Question

Insert four GMs between \[3\] and \[96\].

Answer 1

Hint: The geometric mean of any two positive numbers \[a\] and \[b\] is the number \[\sqrt {ab} \], such that the sequence \[a,G,b\] is G.P. Here, in the given question, we have to insert four geometric means (GMs) in between \[3\] and \[96\] which implies the resultant Geometric Progression (G.P.) will be of total six terms. Now, at first, we will assume the four unknown values to form a G.P. and then we will use the formula of the general term of a G.P. to calculate the common ratio \[r\]. As we have common ration now, we will use it to calculate the four required GMs.
Formula used:
Geometric Mean of any two positive numbers \[a\] and \[b\]= \[\sqrt {ab} \]
General term of a G.P. = \[a{r^{n - 1}}\]

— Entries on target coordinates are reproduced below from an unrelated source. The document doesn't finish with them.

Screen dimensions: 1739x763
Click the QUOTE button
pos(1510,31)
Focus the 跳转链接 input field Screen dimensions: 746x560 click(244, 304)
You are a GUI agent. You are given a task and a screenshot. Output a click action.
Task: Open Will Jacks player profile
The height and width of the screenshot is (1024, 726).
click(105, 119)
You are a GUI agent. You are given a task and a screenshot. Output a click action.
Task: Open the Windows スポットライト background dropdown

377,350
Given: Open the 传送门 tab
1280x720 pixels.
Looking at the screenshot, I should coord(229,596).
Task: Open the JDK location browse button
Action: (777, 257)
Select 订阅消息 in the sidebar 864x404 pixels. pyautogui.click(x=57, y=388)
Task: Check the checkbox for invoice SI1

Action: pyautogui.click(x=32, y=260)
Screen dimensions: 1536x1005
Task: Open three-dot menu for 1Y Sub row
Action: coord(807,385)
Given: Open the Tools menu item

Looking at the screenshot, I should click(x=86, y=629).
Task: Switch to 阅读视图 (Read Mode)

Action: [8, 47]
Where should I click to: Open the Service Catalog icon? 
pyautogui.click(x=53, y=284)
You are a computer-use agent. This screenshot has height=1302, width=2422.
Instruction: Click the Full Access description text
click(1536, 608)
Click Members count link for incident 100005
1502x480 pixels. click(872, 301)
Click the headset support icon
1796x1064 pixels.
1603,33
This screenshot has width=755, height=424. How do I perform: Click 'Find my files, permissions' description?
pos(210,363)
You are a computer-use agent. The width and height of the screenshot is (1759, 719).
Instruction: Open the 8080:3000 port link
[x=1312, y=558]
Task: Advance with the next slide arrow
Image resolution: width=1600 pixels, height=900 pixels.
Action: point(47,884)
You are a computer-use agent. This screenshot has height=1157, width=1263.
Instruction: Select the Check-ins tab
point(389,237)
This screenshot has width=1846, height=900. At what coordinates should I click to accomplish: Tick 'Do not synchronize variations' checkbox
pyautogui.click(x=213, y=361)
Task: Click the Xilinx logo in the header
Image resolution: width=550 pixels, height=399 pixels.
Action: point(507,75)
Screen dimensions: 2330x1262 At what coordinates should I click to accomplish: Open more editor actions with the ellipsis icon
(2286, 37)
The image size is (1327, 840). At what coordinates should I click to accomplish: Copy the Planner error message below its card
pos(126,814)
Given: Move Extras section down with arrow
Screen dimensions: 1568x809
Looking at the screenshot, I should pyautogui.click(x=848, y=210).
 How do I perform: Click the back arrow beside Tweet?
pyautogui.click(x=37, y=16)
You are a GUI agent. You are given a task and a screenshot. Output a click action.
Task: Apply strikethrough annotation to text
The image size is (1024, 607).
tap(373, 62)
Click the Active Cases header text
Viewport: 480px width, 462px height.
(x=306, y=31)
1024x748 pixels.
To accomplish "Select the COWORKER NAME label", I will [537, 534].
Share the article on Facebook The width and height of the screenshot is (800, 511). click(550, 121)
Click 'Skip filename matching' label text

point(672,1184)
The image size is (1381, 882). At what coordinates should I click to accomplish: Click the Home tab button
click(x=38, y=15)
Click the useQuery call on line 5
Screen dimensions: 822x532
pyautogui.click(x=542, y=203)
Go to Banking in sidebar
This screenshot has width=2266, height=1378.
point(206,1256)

Complete step-by-step solution:
Let \[{G_1},{G_2},{G_3},{G_4}\] be the four numbers between \[3\] and \[96\] such that \[3,{G_1},{G_2},{G_3},{G_4},96\] is a G.P.
Now, we know that,
General term of a G.P. = \[a{r^{n - 1}}\]
Then, the sixth term of a G.P. = \[a{r^5}\]
In the above G.P, \[96\] is the sixth term, and \[a = 3\] is the first term, putting that value,
\[96 = 3{r^5}\]
Simplifying it, we get,
\[ {r^5} = 32 \\
  \therefore r = 2 \]
Now, using this \[r\] and general term formula, we will calculate the four required GMs,
General term of a G.P. = \[a{r^{n - 1}}\]
Second term of G.P. is calculated by \[{G_1} = ar\]
\[
  {G_1} = 3\left( 2 \right) \\
  \therefore {G_1} = 6 \\
 \]
Third term of the G.P. is calculated by, \[{G_2} = a{r^2}\]
\[
  {G_2} = 3{\left( 2 \right)^2} \\
  \therefore {G_2} = 12 \\
 \]
Fourth term of a G.P. is calculated by, \[{G_3} = a{r^3}\]
\[
  {G_3} = 3{\left( 2 \right)^3} \\
  \therefore {G_3} = 24 \\
 \]
Fifth term of G.P. is calculated by, \[{G_4} = a{r^4}\]
\[
  {G_4} = 3{(2)^4} \\
  \therefore {G_4} = 48 \\
 \]
Hence, we can insert \[6,12,24,48\] between \[3\] and \[96\] so that the resulting sequences are in G.P.

Note: Some of the interesting properties of the Geometric Mean are: (1). Geometric mean of any given data set will always be less than or equal to the arithmetic mean of the same data set. (2). If each and every term of a G.P. is substituted by the G.M., then the product of the terms remains unchanged. (3). The ratio and the product of the corresponding terms of the G.M. in two series are equal to the ratio and the product of their geometric mean respectively.